● **About this task**:
Your output must be the line containing "Enable the arrow pointer cursor mode" followed by every later line in the entries below, all copied exactly.

(Data excerpts)
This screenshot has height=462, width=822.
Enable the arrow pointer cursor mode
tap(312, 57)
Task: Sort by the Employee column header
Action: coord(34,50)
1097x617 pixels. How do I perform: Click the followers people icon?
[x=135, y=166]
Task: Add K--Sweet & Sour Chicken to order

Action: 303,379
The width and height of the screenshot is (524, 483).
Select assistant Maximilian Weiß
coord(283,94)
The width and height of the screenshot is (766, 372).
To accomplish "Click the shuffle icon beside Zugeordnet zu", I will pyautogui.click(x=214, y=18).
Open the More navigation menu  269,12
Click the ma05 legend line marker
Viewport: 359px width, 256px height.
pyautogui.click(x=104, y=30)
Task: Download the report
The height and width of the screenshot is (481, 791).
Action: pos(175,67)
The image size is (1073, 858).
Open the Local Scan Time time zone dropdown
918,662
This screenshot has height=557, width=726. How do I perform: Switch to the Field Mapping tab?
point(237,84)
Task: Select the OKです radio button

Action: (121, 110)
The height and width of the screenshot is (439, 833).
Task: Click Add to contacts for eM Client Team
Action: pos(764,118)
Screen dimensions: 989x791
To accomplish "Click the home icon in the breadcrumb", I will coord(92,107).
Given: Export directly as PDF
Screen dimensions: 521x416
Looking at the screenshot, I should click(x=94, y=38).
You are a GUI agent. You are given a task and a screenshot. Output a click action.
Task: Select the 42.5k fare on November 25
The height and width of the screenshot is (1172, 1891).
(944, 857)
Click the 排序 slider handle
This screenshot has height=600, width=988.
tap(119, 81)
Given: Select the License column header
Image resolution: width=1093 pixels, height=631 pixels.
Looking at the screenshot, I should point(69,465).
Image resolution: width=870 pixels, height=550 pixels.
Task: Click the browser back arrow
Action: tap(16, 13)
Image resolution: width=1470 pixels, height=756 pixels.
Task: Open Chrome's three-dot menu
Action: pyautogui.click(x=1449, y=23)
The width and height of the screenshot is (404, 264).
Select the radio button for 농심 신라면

● **Written answer**:
Enable the arrow pointer cursor mode
tap(312, 57)
Task: Sort by the Employee column header
Action: coord(34,50)
1097x617 pixels. How do I perform: Click the followers people icon?
[x=135, y=166]
Task: Add K--Sweet & Sour Chicken to order

Action: 303,379
The width and height of the screenshot is (524, 483).
Select assistant Maximilian Weiß
coord(283,94)
The width and height of the screenshot is (766, 372).
To accomplish "Click the shuffle icon beside Zugeordnet zu", I will pyautogui.click(x=214, y=18).
Open the More navigation menu  269,12
Click the ma05 legend line marker
Viewport: 359px width, 256px height.
pyautogui.click(x=104, y=30)
Task: Download the report
The height and width of the screenshot is (481, 791).
Action: pos(175,67)
The image size is (1073, 858).
Open the Local Scan Time time zone dropdown
918,662
This screenshot has height=557, width=726. How do I perform: Switch to the Field Mapping tab?
point(237,84)
Task: Select the OKです radio button

Action: (121, 110)
The height and width of the screenshot is (439, 833).
Task: Click Add to contacts for eM Client Team
Action: pos(764,118)
Screen dimensions: 989x791
To accomplish "Click the home icon in the breadcrumb", I will coord(92,107).
Given: Export directly as PDF
Screen dimensions: 521x416
Looking at the screenshot, I should click(x=94, y=38).
You are a GUI agent. You are given a task and a screenshot. Output a click action.
Task: Select the 42.5k fare on November 25
The height and width of the screenshot is (1172, 1891).
(944, 857)
Click the 排序 slider handle
This screenshot has height=600, width=988.
tap(119, 81)
Given: Select the License column header
Image resolution: width=1093 pixels, height=631 pixels.
Looking at the screenshot, I should point(69,465).
Image resolution: width=870 pixels, height=550 pixels.
Task: Click the browser back arrow
Action: tap(16, 13)
Image resolution: width=1470 pixels, height=756 pixels.
Task: Open Chrome's three-dot menu
Action: pyautogui.click(x=1449, y=23)
The width and height of the screenshot is (404, 264).
Select the radio button for 농심 신라면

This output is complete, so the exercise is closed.